* _Brief 1_
Reproduce the records verbatim for the stretch from the line containing "You are a GUI" through the line containing "click(687, 174)", with both of those lines included. Omit the pictures from your answer.

Asking whether and how the West should negotiate with brutal dictatorship, Clemens on February 3, 2011 gave the Glasmcher Lecture in Ottawa, Canada, at the Symposium on Conflict Resolution. The lecture title was "Can-Should-Must We Negotiate with Evil?"

==Complexity science==
In 2004, Clemens published the second edition of Dynamics of International Relations (Rowman & Littlefield, 2004). The book presents a new approach to the study of international relations and has become an increasingly popular alternative to more traditional international relations course texts. Dynamics of International Relations has received professional praise from a wide spectrum of scholars and practitioners, including Governor Bill Richardson, Zbigniew Brzezinski, J. Ann Tickner, Michael W. Doyle and David Singer.

Clemens tried to use complexity theory to explain some facets of international relations. His major work on this topic is Complexity Science and World Affairs (State University of New York Press, 2013). This book, according to S. Fredrick Starr at the School for Advanced International Studies, "offers a fresh, even startling, paradigm and process for analyzing the seemingly unpredictable relations within and among human societies. With impressive clarity he proposes that 'the capacity to cope with complexity' has become a key determinant of success in our intricately interrelated world." In a similar vein, Jacek Kugler (professor at Claremont Graduate University and former president of the International Studies Association) wrote that "this breakthrough book provides a new, promising general paradigm exploring and explaining the complexity of world politics. For scholars and analysts pushing the boundaries of our field, this is a must-read volume."

The two books published in 2023 cited above on Putin and Xi, and Trumpism present a much darker view of reality cognizant of a global shift toward authoritarianism and abuse of human rights.

* _Exercise materials_

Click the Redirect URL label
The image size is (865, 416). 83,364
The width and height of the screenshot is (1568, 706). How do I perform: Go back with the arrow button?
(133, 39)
* * *
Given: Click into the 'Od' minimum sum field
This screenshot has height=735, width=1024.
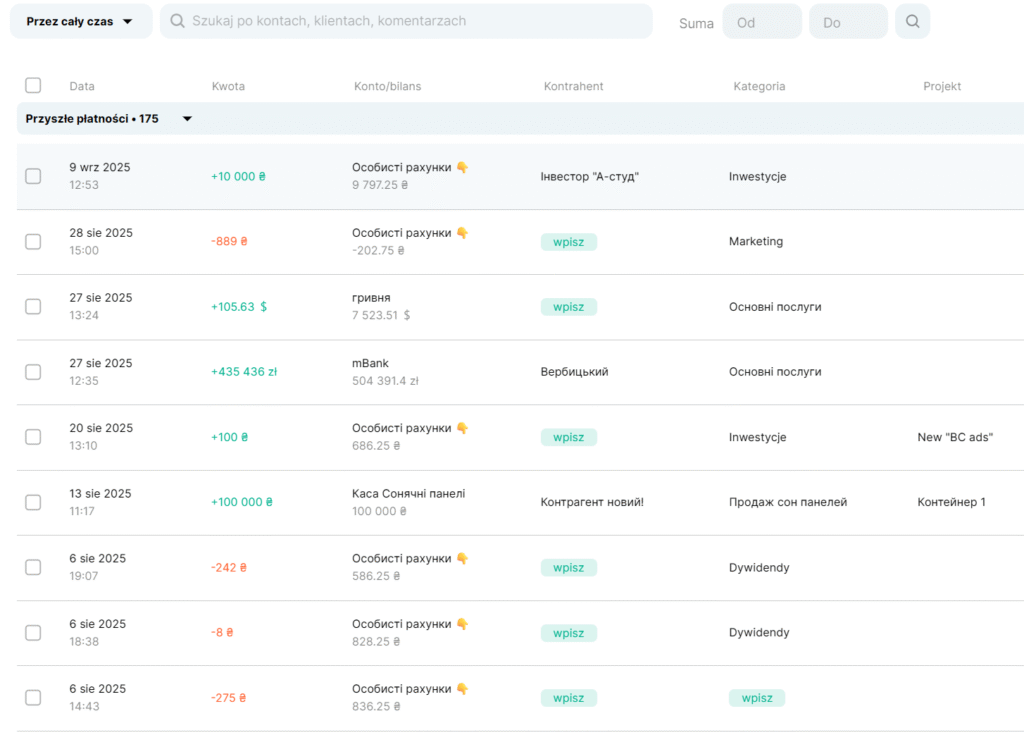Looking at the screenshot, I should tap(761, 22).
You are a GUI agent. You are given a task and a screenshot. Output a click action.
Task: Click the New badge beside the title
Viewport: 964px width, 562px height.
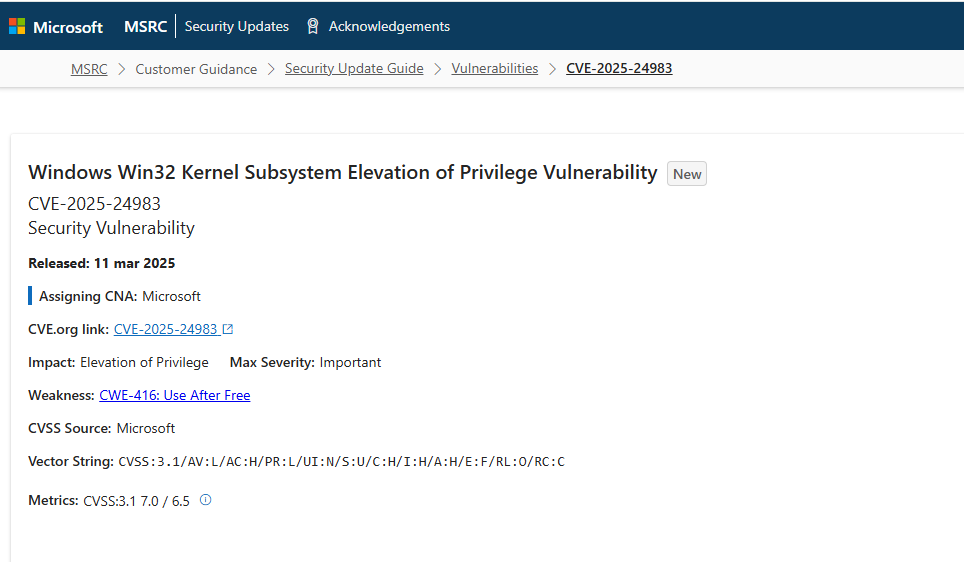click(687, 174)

* _Brief 2_
From the passage on Clemens, write out the stretch from "Asking whether and" through "and David Singer." word for word.

* _Final result 1_
You are a GUI agent. You are given a task and a screenshot. Output a click action.
Task: Click the New badge beside the title
Viewport: 964px width, 562px height.
click(687, 174)

* _Final result 2_
Asking whether and how the West should negotiate with brutal dictatorship, Clemens on February 3, 2011 gave the Glasmcher Lecture in Ottawa, Canada, at the Symposium on Conflict Resolution. The lecture title was "Can-Should-Must We Negotiate with Evil?"

==Complexity science==
In 2004, Clemens published the second edition of Dynamics of International Relations (Rowman & Littlefield, 2004). The book presents a new approach to the study of international relations and has become an increasingly popular alternative to more traditional international relations course texts. Dynamics of International Relations has received professional praise from a wide spectrum of scholars and practitioners, including Governor Bill Richardson, Zbigniew Brzezinski, J. Ann Tickner, Michael W. Doyle and David Singer.